With the chef playing the role of artist-genius and the authenticity of the ingredients offsetting a fear of gluttony, food provides the unifying and exclusive experience of the participatory art work. However it is able to negate artworks themselves as it is couched in the lucrative framework of authorship and authenticity that contemporary artists are at pains to jettison. Returning once again to the Vanitas this situation has been brought about by issues of patronage and audience: Whilst food and drink have become essential facets of publicly funded institutions this is not merely the result of fashion but, in an era of diminishing state funding for the arts, it provides much needed additional revenue. The problem, as with any privatisation, is that of exclusivity. Even if art isn't going to be completely supplanted by food and drink, it undoubtedly now exists alongside and so it must be asked if the culture created is socially and economically exclusive.

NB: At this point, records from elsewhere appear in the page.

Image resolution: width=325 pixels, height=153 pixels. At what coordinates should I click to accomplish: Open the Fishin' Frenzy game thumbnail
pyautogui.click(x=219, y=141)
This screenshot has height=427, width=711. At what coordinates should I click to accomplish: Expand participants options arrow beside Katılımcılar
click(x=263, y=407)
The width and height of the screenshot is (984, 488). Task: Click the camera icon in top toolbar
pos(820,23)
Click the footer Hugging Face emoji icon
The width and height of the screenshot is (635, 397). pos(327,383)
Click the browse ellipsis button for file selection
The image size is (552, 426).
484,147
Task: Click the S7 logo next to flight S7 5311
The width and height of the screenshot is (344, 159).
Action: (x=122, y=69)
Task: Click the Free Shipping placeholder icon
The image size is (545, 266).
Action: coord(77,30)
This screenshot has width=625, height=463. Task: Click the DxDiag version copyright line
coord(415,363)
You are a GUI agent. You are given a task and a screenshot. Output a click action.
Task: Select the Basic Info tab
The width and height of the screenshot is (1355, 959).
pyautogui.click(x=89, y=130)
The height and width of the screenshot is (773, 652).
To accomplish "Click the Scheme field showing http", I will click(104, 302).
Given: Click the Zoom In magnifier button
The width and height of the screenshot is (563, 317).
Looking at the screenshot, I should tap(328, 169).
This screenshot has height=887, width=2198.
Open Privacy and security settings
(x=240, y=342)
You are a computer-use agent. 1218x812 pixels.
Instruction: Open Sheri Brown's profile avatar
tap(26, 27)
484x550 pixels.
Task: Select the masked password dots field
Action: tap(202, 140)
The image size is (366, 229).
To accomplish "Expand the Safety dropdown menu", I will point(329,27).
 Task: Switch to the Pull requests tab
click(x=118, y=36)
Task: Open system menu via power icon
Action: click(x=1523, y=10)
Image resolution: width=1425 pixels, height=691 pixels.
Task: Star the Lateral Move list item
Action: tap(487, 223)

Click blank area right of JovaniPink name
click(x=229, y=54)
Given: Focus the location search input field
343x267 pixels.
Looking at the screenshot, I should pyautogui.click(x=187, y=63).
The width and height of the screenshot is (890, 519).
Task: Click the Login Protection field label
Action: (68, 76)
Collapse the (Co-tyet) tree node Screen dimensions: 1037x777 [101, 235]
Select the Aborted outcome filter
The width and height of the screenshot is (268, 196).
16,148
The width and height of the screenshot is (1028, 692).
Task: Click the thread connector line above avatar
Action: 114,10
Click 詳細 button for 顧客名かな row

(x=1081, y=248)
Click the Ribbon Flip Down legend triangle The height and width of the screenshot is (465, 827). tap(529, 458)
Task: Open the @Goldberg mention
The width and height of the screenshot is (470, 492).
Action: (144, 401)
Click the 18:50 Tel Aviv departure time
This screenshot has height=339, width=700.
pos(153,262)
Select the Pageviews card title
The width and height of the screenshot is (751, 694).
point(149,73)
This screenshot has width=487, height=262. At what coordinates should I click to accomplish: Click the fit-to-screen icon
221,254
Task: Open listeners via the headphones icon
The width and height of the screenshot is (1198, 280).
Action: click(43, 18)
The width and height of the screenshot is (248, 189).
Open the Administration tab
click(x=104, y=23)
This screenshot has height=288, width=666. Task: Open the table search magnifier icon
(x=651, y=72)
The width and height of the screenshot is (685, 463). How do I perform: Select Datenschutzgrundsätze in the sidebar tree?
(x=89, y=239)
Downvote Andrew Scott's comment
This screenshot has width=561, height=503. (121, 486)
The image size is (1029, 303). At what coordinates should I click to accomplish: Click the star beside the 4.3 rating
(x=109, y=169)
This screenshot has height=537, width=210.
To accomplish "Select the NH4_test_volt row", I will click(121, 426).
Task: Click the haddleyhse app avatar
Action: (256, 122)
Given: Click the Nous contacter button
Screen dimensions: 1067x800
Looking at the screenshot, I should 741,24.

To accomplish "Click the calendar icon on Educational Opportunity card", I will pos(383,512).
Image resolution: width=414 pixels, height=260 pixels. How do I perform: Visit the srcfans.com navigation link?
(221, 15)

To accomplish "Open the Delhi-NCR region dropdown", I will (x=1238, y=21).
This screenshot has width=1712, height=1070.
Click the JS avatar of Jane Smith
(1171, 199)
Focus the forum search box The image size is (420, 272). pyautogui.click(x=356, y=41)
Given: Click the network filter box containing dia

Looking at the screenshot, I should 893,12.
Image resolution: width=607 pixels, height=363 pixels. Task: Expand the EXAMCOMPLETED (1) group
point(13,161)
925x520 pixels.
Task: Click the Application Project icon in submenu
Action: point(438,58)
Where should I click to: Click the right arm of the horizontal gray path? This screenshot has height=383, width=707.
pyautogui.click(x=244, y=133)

The chef Ferran Adria, whose restaurant was five times voted best in the world and who was an invited participant at Documenta 12 is currently the subject of a 'retrospective' in Somerset House. The exhibition will show plans, photographs and models of dishes he created alongside footage from his former restaurant El Bulli. Yet to experience Adria's art is surely to eat his food, which required access to his ultra-exclusive Catalan restaurant, and so this art is open to the same criticisms levelled at Relational Aesthetics. Access to art here is filtered by an invite to an event during a private view, or a seat at a table at an extremely expensive restaurant. When the rest are left with detritus and documentary material a two tier system of participation is created, where grades of consumption are opened by affluence and initiation. Here the roles of food and art within the Dutch Still Life are reversed: Food is now the representing medium, whilst art provides the symbolism of wealth, both cultural and economic, which remains the basis for production.